MEMORANDUM OPINION AND ORDER
WH-TV Broadcasting Corporation ("WH-TV") moves to compel the production of documents identified by Motorola, Inc. ("Motorola") and General Instrument ("GI") as protected by the attorney-client privilege or work product doctrine. The court has reviewed Motorola's and GI's privilege log and, where necessary, has conducted an in camera review of documents referenced in the log. For the following reasons, WH-TV's motion is granted in part and denied in part.
WH-TV has withdrawn its motion as to Group 2 (attached non-privileged e-mails); Group 6, Entry 9 (attached non-privileged e-mails); and Groups 23, 49, and 61.
I. Attorney-Client Privilege
Where legal advice of any kind is sought from a professional legal adviser in his or her capacity as such, communications relating to that purpose, made in confidence by the client, are protected by the attorney-client privilege, unless the privilege is waived. United States v. White, 950 F.2d 426, 430 (7th Cir. 1991).

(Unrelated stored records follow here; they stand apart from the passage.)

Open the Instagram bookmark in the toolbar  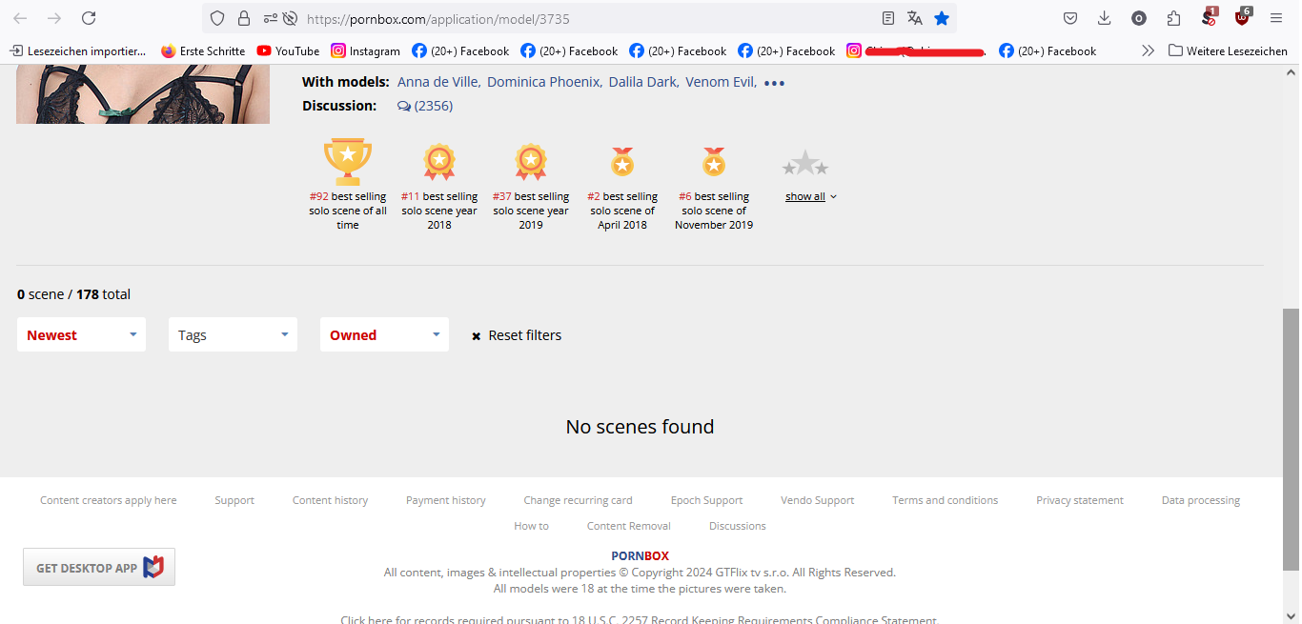coord(365,50)
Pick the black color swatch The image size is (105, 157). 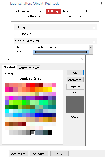click(x=50, y=132)
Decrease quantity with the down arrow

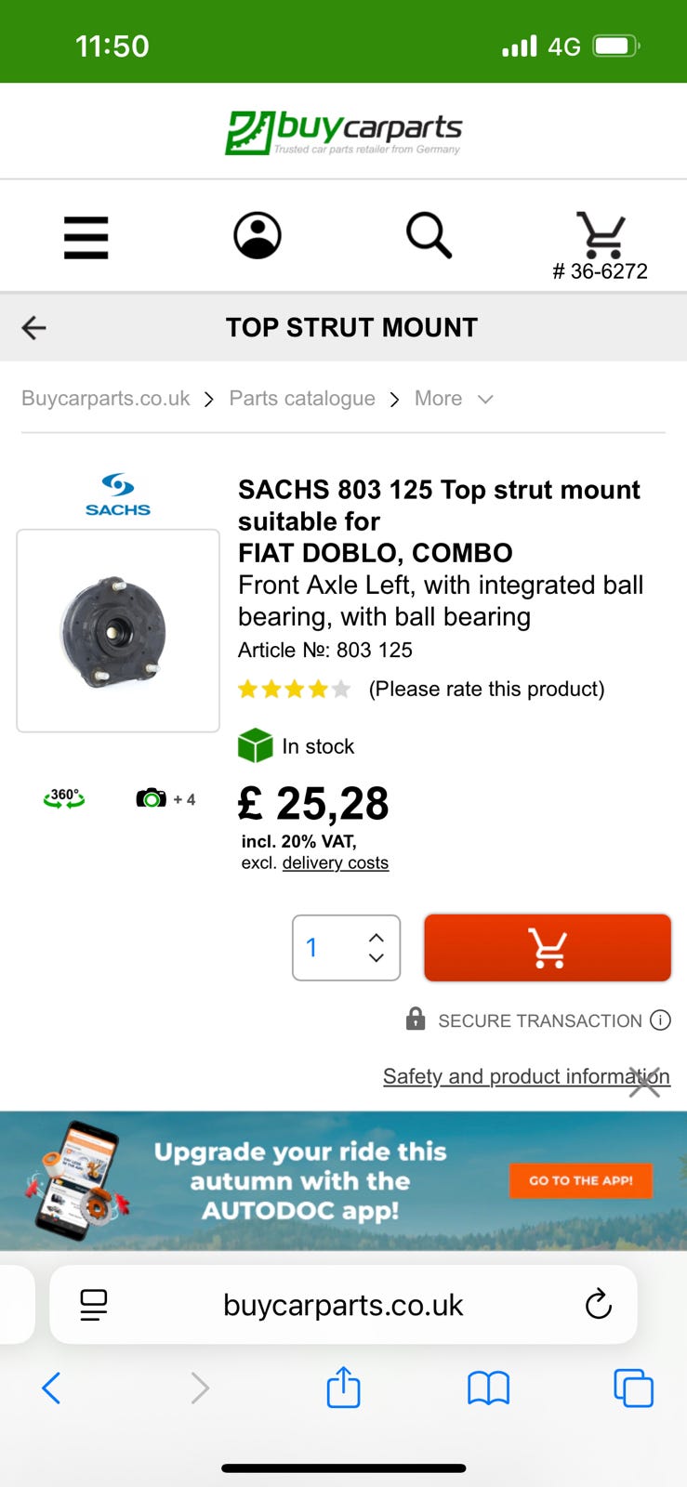tap(377, 958)
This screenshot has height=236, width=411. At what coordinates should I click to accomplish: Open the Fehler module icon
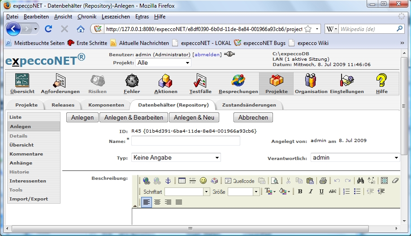tap(132, 84)
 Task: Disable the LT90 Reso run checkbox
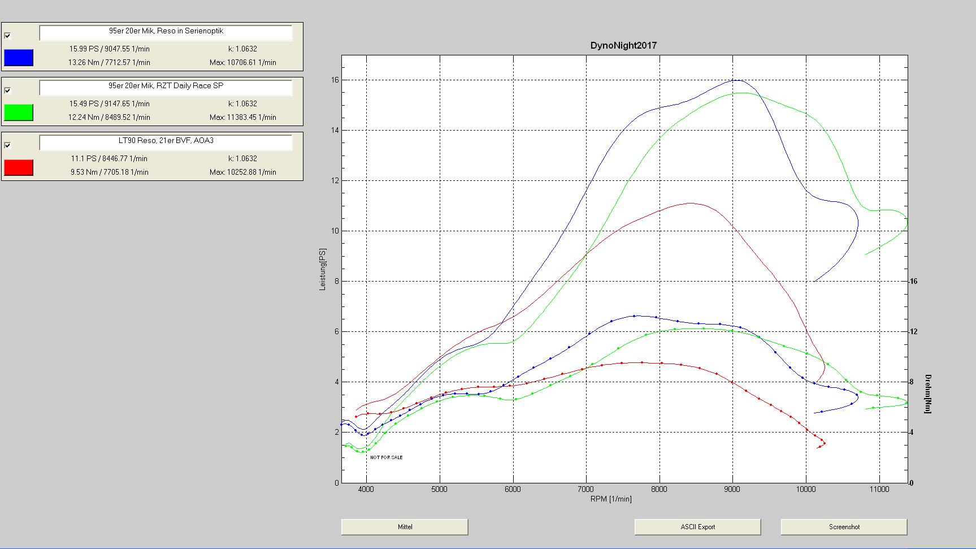tap(8, 145)
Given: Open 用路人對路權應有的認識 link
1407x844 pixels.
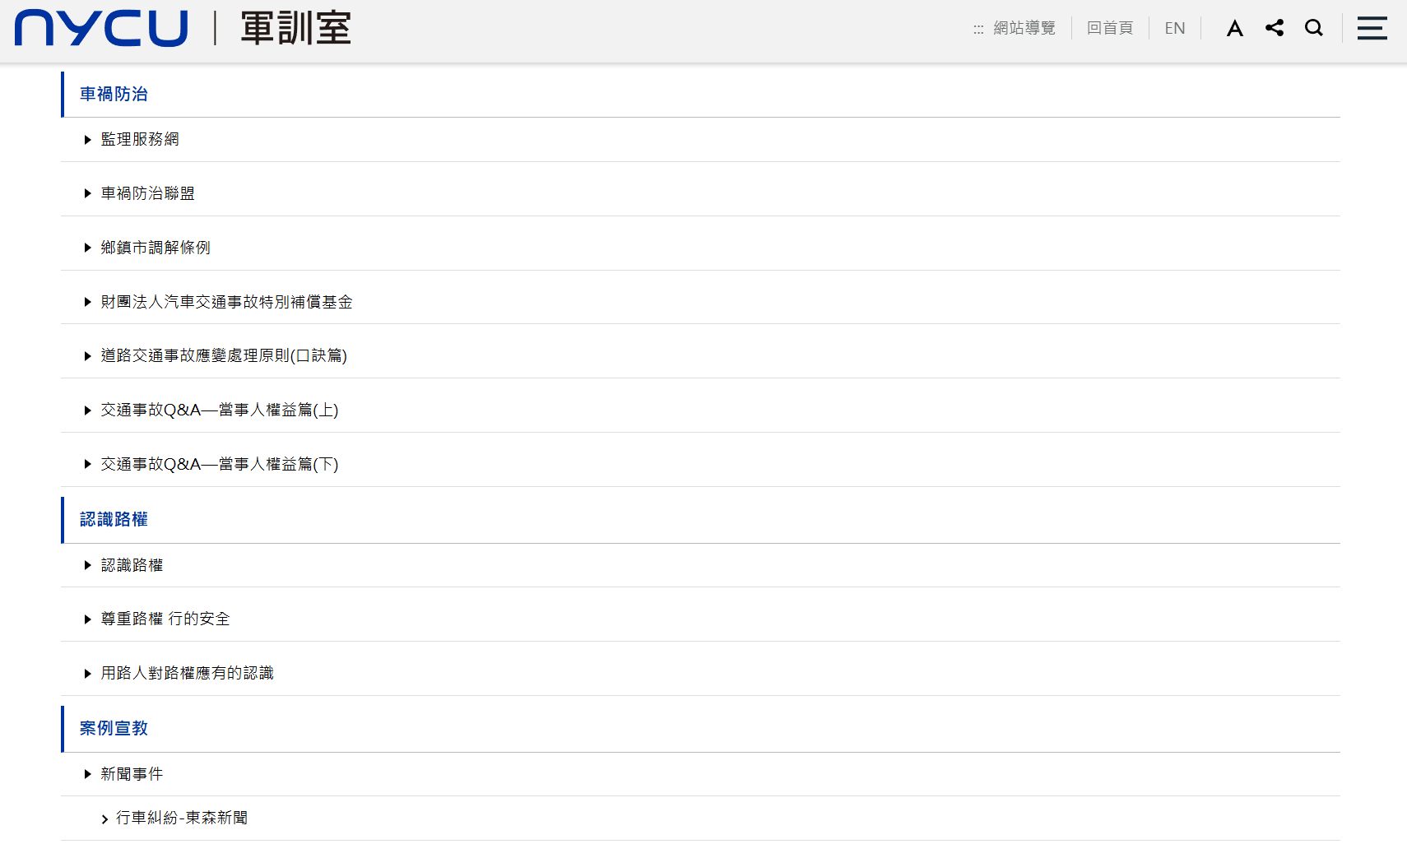Looking at the screenshot, I should [187, 673].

The purpose of the attorney-client privilege is "to encourage "full and frank communication between attorneys and their clients and thereby promote broader public interests in the observance of law and the administration of justice.'"Swidler Berlin v. United States, 524 U.S. 399, 403 (1998) (quotingUpjohn Co. v. United States, 449 U.S. 383, 389 (1981)). "[B]ecause the privilege is in derogation of the search for the truth, it is construed narrowly." United States v. Evans, 113 F.3d 1457, 1461 (7th Cir. 1997). The party claiming the privilege bears the burden of proving its essential elements. Vardon Golf Co. v. Karsten Mfg. Corp., 213 F.R.D. 528, 531 (N.D. Ill. 2003).
A. Zenith Documents Predating Common Interest
Zenith sold certain assets of its Network Systems Division to GI in August 2000, and transferred its documents relating to that division to GI and Motorola at that time. GI and Motorola claim the attorney-client privilege as to privileged Zenith documents that it received in the asset purchase. WH-TV argues that GI and Motorola cannot claim the attorney-client privilege as to privileged Zenith documents that predate any common interest between Zenith and GI and Motorola. Motorola and GI respond that the Asset Purchase Agreement that governed the asset purchase provided that GI purchased from Zenith "[a]ll intangible personal property to the extent used or held for use in the conduct of the Business (including, without limitation, . . . all rights, privileges, claims, causes of action and options relating to or pertaining to the Business or the Assets) . . ." (emphasis added).
The court disagrees that the attorney-client privilege is a corporate asset that can be sold. "[W]hen control of a corporation passes to new management, the authority to assert and waive the corporation's attorney-client privilege passes as well." Commodity Futures Trading Comm'n v. Weintraub, 471 U.S. 343, 349 (1985). However, the mere transfer of some assets from one corporation to another — as was done in this case — does not transfer the attorney-client privilege. See. e.g., In re In-Store Adver. Secs. Litig., 163 F.R.D. 452, 458 (S.D.N.Y. 1995); 124 F.R.D. 662, 664; Sobol v. E.P. Dutton. Inc., 112 F.R.D. 99, 103 (S.D.N.Y. 1986).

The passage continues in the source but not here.